## WRITTEN PROBLEM
Transcribe the listing below without any alteration, beginning at the line that contains "will tap(75, 75)." and stopping after the line that contains "point(550,13)", with both of those lines included.

──────── MATERIAL FOR THE TASK

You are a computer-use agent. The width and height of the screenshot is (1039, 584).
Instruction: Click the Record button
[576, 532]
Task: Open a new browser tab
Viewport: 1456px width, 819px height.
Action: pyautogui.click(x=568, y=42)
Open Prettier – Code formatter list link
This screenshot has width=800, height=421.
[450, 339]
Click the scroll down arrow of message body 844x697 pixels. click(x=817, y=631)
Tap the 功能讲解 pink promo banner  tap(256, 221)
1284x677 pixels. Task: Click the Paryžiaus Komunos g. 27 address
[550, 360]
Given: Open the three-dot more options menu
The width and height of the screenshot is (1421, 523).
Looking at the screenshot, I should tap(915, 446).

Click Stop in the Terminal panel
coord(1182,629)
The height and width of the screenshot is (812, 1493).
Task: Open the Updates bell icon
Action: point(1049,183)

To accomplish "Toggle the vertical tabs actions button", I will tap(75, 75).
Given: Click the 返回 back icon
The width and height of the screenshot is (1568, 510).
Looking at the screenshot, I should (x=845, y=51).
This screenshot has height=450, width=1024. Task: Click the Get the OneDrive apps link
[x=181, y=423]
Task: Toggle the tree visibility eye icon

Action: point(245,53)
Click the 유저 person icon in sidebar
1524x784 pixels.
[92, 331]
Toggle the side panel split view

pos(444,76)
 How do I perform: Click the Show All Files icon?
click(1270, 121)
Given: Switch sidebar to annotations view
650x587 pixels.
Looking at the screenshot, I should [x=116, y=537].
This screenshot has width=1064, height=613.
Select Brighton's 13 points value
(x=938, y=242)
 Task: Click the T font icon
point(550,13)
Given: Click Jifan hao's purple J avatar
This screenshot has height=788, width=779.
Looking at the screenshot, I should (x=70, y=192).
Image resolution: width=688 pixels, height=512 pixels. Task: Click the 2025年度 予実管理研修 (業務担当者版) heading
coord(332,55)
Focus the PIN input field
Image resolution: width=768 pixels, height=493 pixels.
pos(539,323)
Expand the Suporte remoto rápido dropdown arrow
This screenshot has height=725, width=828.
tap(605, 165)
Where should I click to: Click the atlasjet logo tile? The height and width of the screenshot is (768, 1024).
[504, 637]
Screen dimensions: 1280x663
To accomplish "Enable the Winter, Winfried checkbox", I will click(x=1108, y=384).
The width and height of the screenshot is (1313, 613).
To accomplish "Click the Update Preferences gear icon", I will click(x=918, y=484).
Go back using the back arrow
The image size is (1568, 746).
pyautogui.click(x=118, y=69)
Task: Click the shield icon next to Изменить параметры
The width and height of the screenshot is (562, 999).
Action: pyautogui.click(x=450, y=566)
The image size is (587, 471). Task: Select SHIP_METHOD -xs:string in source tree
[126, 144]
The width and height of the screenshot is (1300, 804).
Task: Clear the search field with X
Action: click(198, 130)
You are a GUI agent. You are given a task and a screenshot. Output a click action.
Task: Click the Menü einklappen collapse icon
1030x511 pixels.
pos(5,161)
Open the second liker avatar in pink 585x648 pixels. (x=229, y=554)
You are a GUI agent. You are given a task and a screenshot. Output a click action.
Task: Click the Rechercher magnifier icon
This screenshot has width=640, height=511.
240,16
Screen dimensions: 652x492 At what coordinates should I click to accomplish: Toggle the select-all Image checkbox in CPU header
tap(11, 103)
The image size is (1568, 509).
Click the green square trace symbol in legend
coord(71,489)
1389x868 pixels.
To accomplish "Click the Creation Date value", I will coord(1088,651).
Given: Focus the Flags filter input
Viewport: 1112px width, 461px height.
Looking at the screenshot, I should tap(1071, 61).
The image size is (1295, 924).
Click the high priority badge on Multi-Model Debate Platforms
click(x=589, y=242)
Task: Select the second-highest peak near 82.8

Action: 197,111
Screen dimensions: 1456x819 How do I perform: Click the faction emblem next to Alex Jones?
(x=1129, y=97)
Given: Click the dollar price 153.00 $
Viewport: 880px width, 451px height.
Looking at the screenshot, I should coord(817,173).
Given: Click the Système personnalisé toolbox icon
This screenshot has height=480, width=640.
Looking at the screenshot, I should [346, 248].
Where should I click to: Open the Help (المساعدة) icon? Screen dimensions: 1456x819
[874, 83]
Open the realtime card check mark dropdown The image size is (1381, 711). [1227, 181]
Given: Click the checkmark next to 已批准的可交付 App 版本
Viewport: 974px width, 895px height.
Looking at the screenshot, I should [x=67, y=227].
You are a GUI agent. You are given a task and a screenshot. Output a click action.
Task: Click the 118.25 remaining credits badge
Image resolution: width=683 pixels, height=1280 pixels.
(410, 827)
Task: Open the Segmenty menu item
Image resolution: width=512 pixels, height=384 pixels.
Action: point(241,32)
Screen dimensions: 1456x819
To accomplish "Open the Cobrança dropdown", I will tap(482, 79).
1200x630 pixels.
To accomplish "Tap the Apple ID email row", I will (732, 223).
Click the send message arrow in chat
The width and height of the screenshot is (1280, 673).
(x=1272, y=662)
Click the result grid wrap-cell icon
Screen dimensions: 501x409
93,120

────────────────

## RESPONSE
To accomplish "Toggle the vertical tabs actions button", I will tap(75, 75).
Given: Click the 返回 back icon
The width and height of the screenshot is (1568, 510).
Looking at the screenshot, I should (x=845, y=51).
This screenshot has height=450, width=1024. Task: Click the Get the OneDrive apps link
[x=181, y=423]
Task: Toggle the tree visibility eye icon

Action: point(245,53)
Click the 유저 person icon in sidebar
1524x784 pixels.
[92, 331]
Toggle the side panel split view

pos(444,76)
 How do I perform: Click the Show All Files icon?
click(1270, 121)
Given: Switch sidebar to annotations view
650x587 pixels.
Looking at the screenshot, I should [x=116, y=537].
This screenshot has width=1064, height=613.
Select Brighton's 13 points value
(x=938, y=242)
 Task: Click the T font icon
point(550,13)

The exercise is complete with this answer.